Du weißt, du bist auf der Seite der Guten, wenn deine Gegner keine besseren Argumente haben also solche:

Man sollte meinen, dass es Argumente gibt, die so dumm sind, dass man gar nicht auf sie einzugehen braucht, weil sie sich quasi von selbst entkräften. Mittlerweile bin ich mir dessen nicht mehr so sicher.

Wenn selbst der „Doyen der österreichischen Völkerrechtslehre“, der emeritierte Wiener Völkerrechtsprofessor Karl Zemanek das Kruzifix-Urteil des Europäischen Gerichtshofs für Menschenrechte als „Blödsinn“ und „dumme Entscheidung“ bezeichnet:

Die Vorstellung, man kann Religionsfreiheit auch verstehen als Abwesenheit von Religion, halte ich für absurd. Sie können ja nicht die Kirchen und Moscheen niederbrennen. Man könnte ja sagen, eine Moschee widerspricht meiner Religionsfreiheit, weil sie ein religiöses Symbol ist. Entschuldigen Sie, das ist ein Blödsinn. Auch Richter in ihrer kollektiven Weisheit sagen manchmal einen Blödsinn. Der Unterschied ist nur, dass man ihn etwas sanfter kritisieren muss. Ich halte es sachlich für eine falsche und rechtspolitisch für eine dumme Entscheidung. Sonst kommt der nächste und sagt, ich verlange, dass man von den Kirchtürmen die Kreuze herunternimmt. Wo hört das auf? Man kann alles zu Tode reiten.

Natürlich hat niemand gefordert, Kirchen oder Moscheen niederzubrennen. Das, was Zemanek als „Blödsinn“ bezeichnet ist ein „Strohmann“, den er selbst aufbaut. Zemanek muss wissen, dass es in dem Urteil nicht um den Schutz vor religiösen Symbolen als solchen geht, sondern darum, dass der Staat diese Symbole aufhängt. Damit verstößt er gegen seine weltanschauliche Neutralität.

Außerdem muss Zemanek wissen, dass Menschenrechte immer erst einmal Minderheitenrechte sind. Viele Leute scheinen zu glauben, die freiheitlich-demokratische Gesellschaftsordnung fuße im wesentlichen auf der Demokratie – das ist aber nur die halbe Wahrheit: Gerade weil die Mehrheit in einer „reinen“ Demokratie Minderheiten ohne weiteres drangsalieren könnte, ist der Minderheitenschutz, der in den Grundrechten zum Ausdruck kommt, ebenso wichtig wie die Demokratie.

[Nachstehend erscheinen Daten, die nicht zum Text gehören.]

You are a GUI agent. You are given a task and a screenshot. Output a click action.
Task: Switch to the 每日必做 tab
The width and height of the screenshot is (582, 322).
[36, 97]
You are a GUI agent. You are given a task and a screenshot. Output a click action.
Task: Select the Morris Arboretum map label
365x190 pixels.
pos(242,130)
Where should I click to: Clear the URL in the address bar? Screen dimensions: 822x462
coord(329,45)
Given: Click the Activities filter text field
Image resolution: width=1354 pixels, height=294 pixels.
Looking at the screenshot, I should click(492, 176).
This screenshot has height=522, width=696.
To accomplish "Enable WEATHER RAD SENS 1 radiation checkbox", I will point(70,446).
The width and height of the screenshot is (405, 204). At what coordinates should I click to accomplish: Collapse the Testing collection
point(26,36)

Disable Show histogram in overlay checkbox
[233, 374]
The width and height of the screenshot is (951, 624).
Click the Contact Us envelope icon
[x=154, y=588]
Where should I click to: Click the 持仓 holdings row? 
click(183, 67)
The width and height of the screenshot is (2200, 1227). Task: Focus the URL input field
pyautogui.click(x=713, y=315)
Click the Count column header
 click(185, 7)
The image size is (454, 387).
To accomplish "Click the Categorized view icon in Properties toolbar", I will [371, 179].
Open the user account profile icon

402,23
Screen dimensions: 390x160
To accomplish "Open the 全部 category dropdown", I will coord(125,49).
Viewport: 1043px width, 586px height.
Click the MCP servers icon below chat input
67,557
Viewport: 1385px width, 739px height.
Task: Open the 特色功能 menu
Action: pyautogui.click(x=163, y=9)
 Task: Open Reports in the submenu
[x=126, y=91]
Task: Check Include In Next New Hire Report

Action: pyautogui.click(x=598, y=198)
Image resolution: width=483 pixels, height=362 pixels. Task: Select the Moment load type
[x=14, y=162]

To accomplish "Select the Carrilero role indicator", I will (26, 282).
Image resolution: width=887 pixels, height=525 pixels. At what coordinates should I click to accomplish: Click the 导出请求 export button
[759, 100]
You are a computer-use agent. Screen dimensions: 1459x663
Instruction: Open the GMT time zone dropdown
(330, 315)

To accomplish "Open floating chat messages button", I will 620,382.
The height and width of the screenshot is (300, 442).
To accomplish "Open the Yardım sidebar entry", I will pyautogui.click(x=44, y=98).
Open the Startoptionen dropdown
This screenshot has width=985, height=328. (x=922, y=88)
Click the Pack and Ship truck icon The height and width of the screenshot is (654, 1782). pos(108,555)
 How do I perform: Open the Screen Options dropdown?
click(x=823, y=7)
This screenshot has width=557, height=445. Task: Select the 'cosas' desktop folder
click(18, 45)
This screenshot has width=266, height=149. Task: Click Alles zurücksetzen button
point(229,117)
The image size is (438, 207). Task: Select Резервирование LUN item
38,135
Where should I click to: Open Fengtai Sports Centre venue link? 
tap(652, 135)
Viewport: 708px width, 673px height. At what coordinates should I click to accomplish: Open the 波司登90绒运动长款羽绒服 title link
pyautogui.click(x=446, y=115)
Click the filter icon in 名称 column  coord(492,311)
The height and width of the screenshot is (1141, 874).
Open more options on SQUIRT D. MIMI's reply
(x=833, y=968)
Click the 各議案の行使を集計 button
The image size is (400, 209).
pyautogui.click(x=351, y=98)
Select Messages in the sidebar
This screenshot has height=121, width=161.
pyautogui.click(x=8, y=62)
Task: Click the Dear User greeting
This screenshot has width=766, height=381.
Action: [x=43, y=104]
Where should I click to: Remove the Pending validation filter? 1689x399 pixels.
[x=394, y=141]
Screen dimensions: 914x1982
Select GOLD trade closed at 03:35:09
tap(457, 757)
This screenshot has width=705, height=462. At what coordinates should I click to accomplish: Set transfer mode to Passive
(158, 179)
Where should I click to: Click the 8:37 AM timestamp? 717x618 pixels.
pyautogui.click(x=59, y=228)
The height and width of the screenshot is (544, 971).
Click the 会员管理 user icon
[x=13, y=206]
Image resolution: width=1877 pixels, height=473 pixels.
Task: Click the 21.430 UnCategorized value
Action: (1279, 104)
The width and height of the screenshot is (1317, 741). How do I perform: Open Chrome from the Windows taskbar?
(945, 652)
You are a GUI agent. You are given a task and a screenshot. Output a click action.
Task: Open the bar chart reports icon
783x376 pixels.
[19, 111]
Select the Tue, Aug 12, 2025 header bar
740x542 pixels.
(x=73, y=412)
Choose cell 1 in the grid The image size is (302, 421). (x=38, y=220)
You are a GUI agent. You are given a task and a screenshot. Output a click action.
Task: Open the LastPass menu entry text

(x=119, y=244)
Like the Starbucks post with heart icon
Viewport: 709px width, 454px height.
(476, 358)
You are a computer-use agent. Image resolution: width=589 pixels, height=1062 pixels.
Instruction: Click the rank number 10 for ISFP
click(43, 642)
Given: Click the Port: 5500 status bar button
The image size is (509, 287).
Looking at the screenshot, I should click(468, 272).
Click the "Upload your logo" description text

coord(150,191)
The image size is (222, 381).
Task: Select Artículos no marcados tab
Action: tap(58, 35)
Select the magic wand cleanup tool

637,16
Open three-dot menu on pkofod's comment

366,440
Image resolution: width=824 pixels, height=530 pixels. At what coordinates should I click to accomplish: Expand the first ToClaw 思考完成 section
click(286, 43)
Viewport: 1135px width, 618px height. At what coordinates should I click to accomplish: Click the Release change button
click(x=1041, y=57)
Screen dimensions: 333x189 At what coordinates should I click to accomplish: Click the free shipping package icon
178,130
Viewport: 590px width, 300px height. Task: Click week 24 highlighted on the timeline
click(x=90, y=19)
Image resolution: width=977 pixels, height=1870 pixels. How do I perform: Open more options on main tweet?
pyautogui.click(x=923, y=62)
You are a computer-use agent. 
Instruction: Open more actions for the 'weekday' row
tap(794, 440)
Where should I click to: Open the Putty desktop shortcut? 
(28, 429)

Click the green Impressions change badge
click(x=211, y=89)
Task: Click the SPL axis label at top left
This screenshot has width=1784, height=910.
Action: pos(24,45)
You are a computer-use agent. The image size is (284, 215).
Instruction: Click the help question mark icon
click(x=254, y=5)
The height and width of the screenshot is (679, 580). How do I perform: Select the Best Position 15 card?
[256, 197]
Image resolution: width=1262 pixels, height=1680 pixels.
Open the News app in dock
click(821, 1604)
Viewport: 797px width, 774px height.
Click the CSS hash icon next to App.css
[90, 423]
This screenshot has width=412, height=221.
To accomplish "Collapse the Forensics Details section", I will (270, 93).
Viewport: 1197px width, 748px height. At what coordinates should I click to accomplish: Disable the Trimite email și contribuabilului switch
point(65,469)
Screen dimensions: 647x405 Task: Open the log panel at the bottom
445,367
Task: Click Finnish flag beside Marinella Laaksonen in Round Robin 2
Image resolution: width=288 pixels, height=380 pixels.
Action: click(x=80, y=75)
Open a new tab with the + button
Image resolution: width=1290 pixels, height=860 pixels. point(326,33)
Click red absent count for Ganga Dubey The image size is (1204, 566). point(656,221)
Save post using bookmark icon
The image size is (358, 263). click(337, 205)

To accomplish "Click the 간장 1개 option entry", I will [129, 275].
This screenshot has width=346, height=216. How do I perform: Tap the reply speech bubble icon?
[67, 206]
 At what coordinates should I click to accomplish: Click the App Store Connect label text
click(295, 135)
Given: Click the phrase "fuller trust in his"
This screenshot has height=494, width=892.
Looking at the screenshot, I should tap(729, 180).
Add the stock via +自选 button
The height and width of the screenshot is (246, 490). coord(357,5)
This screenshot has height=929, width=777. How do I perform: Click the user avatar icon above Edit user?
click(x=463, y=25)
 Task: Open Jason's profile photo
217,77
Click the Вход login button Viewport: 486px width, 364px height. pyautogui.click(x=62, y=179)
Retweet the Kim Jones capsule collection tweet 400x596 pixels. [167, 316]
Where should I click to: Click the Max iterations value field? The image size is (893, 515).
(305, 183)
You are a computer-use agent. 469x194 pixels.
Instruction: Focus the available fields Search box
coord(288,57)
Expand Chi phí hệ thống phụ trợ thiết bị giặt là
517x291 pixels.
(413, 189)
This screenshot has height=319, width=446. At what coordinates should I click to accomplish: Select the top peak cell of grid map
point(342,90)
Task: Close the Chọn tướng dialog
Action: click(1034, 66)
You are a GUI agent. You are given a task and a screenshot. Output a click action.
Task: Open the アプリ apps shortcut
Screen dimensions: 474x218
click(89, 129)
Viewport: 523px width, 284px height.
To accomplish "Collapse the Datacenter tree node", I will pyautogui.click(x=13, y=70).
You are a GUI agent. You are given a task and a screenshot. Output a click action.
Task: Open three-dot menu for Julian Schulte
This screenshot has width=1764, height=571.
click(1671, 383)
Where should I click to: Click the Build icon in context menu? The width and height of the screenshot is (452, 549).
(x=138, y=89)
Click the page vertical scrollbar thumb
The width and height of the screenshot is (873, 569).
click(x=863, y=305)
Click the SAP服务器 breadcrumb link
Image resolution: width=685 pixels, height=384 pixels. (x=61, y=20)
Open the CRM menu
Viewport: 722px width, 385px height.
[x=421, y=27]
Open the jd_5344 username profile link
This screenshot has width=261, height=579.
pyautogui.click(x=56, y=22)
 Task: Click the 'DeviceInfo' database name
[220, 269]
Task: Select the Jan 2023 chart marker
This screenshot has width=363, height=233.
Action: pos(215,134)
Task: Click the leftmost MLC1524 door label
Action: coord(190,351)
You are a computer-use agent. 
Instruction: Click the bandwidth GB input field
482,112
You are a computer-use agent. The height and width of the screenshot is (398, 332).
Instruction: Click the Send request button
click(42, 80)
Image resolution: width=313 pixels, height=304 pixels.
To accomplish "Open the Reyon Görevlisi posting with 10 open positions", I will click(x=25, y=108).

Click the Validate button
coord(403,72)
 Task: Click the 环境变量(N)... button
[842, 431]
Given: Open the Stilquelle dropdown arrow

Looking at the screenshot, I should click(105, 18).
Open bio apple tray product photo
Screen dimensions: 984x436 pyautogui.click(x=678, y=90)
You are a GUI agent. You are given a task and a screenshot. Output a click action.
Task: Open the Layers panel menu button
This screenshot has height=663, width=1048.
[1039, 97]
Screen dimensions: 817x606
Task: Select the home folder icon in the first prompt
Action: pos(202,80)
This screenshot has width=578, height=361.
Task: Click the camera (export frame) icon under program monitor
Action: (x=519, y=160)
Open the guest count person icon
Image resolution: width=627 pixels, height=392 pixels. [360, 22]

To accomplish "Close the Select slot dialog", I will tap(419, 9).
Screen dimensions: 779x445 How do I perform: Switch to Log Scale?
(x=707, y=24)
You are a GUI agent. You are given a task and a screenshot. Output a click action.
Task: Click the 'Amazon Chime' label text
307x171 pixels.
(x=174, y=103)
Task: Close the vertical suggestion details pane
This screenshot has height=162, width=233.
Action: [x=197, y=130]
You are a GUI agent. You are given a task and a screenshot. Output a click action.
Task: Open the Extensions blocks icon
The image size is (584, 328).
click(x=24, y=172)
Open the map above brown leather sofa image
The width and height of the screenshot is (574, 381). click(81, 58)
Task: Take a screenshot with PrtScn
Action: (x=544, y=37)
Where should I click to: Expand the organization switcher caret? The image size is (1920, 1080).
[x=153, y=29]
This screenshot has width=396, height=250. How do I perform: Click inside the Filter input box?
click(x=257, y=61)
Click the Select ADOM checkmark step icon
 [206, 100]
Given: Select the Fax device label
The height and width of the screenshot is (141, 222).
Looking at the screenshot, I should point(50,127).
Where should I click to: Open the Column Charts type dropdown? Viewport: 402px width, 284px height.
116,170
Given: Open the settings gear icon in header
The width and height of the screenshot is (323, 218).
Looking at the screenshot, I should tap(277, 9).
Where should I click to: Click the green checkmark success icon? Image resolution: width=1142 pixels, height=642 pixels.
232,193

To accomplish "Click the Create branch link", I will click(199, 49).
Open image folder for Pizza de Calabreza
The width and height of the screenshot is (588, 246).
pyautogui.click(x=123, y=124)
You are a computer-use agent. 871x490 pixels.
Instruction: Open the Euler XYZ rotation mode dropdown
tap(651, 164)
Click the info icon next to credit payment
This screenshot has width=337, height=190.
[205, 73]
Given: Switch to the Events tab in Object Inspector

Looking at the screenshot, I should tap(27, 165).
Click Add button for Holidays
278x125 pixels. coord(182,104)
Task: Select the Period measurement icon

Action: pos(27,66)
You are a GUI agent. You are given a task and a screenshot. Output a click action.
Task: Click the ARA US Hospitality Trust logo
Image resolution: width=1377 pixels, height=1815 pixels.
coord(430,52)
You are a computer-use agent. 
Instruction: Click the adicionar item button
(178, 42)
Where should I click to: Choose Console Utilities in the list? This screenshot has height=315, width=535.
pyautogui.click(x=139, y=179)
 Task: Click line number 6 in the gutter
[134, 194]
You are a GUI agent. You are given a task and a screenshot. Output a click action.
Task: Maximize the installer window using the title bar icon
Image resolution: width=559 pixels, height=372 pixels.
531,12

Wenn Kreuze in Schulen abgehängt werden, schreibt damit  niemand der Mehrheit etwas vor (das wäre z.B. der Fall, wenn ein Recht auf das Aufhängen bestimmter Symbole anerkannt würde), sondern es wird im Gegenteil verhindert, dass die Mehrheit allen anderen etwas vorschreibt bzw. „vorsetzt“, wozu sie kein Recht hat.

Eine wesentlich bessere Darstellung der rechtlichen Situation findet sich in einem Kommentar von Georg Hoffmann-Ostenhof, in dem dieser endlich auch einmal auf das immer wieder unkritisch verbreitete, aber völlig unsinnige Argument eingeht, die Schulkreuze in Österreich hätten Verfassungsrang:

Jetzt wird auch eingewandt: Dieses habe für Österreich keine Relevanz, weil die Schulkreuzfrage im Konkordat geregelt sei. In Klassen mit mehr als fünfzig Prozent christlichen Schülern muss ein Kruzifix hängen. Und der Vertrag mit dem Vatikan stehe in Verfassungsrang. Dem muss aber einfach entgegnet werden: Wenn das Konkordat die Menschenrechte verletzt, dann muss eben das Konkordat aufgekündigt werden. [Hervorhebung von mir.]

Ich schließe mit einem weiteren Zitat aus Hoffmann-Ostenhofs Kommentar:

Wenn man sieht, mit welchen unwahren, unsinnigen und die Intelligenz beleidigenden Argumenten das Schulkreuz verteidigt wird – flächendeckend von Vatikan und Berlusconi bis zu Strache, von den italienischen Linken bis zu Kardinal Christoph Schönborn und Erwin Pröll – und wie die Verteidiger damit immer wieder durchkommen, dann freilich wird einem ein wenig mulmig.